### Problem to solve:
Turn every line of the material below into a Markdown table with the columns "No." and "Line", numbering the rows and skipping blank lines.

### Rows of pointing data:
=-=-=
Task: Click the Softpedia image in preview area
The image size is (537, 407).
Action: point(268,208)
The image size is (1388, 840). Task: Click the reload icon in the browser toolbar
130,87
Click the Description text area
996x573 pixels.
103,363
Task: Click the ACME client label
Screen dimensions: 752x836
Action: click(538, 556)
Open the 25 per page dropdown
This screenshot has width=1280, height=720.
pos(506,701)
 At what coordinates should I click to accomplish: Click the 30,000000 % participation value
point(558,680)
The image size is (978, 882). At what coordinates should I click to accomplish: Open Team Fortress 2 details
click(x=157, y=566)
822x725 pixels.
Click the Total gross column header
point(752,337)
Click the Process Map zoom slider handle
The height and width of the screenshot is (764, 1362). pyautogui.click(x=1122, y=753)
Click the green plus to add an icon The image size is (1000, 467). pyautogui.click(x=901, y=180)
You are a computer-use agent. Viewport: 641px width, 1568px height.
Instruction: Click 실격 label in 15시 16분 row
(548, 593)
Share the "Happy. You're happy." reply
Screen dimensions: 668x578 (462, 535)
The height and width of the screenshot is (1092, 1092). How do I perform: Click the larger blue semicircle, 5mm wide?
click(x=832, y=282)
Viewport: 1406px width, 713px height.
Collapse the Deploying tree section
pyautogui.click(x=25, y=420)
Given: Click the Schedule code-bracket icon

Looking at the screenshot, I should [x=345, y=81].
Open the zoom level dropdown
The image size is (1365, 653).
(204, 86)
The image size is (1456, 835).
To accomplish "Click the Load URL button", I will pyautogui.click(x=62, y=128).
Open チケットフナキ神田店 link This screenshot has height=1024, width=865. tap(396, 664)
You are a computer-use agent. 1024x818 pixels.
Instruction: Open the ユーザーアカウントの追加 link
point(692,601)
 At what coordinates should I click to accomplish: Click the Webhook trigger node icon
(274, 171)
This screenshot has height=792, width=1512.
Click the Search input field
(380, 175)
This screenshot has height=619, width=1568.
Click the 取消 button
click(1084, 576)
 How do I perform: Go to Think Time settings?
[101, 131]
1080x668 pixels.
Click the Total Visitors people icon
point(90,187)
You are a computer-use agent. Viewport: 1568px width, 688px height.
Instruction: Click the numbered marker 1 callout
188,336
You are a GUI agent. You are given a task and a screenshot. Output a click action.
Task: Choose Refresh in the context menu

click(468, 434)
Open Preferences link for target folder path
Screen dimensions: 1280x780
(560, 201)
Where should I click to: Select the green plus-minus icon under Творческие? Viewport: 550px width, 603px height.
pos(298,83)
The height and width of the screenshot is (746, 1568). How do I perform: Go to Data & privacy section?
=-=-=
### Answer to the exercise:
| No. | Line |
|---|---|
| 1 | Task: Click the Softpedia image in preview area |
| 2 | The image size is (537, 407). |
| 3 | Action: point(268,208) |
| 4 | The image size is (1388, 840). Task: Click the reload icon in the browser toolbar |
| 5 | 130,87 |
| 6 | Click the Description text area |
| 7 | 996x573 pixels. |
| 8 | 103,363 |
| 9 | Task: Click the ACME client label |
| 10 | Screen dimensions: 752x836 |
| 11 | Action: click(538, 556) |
| 12 | Open the 25 per page dropdown |
| 13 | This screenshot has width=1280, height=720. |
| 14 | pos(506,701) |
| 15 |  At what coordinates should I click to accomplish: Click the 30,000000 % participation value |
| 16 | point(558,680) |
| 17 | The image size is (978, 882). At what coordinates should I click to accomplish: Open Team Fortress 2 details |
| 18 | click(x=157, y=566) |
| 19 | 822x725 pixels. |
| 20 | Click the Total gross column header |
| 21 | point(752,337) |
| 22 | Click the Process Map zoom slider handle |
| 23 | The height and width of the screenshot is (764, 1362). pyautogui.click(x=1122, y=753) |
| 24 | Click the green plus to add an icon The image size is (1000, 467). pyautogui.click(x=901, y=180) |
| 25 | You are a computer-use agent. Viewport: 641px width, 1568px height. |
| 26 | Instruction: Click 실격 label in 15시 16분 row |
| 27 | (548, 593) |
| 28 | Share the "Happy. You're happy." reply |
| 29 | Screen dimensions: 668x578 (462, 535) |
| 30 | The height and width of the screenshot is (1092, 1092). How do I perform: Click the larger blue semicircle, 5mm wide? |
| 31 | click(x=832, y=282) |
| 32 | Viewport: 1406px width, 713px height. |
| 33 | Collapse the Deploying tree section |
| 34 | pyautogui.click(x=25, y=420) |
| 35 | Given: Click the Schedule code-bracket icon |
| 36 | Looking at the screenshot, I should [x=345, y=81]. |
| 37 | Open the zoom level dropdown |
| 38 | The image size is (1365, 653). |
| 39 | (204, 86) |
| 40 | The image size is (1456, 835). |
| 41 | To accomplish "Click the Load URL button", I will pyautogui.click(x=62, y=128). |
| 42 | Open チケットフナキ神田店 link This screenshot has height=1024, width=865. tap(396, 664) |
| 43 | You are a computer-use agent. 1024x818 pixels. |
| 44 | Instruction: Open the ユーザーアカウントの追加 link |
| 45 | point(692,601) |
| 46 |  At what coordinates should I click to accomplish: Click the Webhook trigger node icon |
| 47 | (274, 171) |
| 48 | This screenshot has height=792, width=1512. |
| 49 | Click the Search input field |
| 50 | (380, 175) |
| 51 | This screenshot has height=619, width=1568. |
| 52 | Click the 取消 button |
| 53 | click(1084, 576) |
| 54 |  How do I perform: Go to Think Time settings? |
| 55 | [101, 131] |
| 56 | 1080x668 pixels. |
| 57 | Click the Total Visitors people icon |
| 58 | point(90,187) |
| 59 | You are a computer-use agent. Viewport: 1568px width, 688px height. |
| 60 | Instruction: Click the numbered marker 1 callout |
| 61 | 188,336 |
| 62 | You are a GUI agent. You are given a task and a screenshot. Output a click action. |
| 63 | Task: Choose Refresh in the context menu |
| 64 | click(468, 434) |
| 65 | Open Preferences link for target folder path |
| 66 | Screen dimensions: 1280x780 |
| 67 | (560, 201) |
| 68 | Where should I click to: Select the green plus-minus icon under Творческие? Viewport: 550px width, 603px height. |
| 69 | pos(298,83) |
| 70 | The height and width of the screenshot is (746, 1568). How do I perform: Go to Data & privacy section? |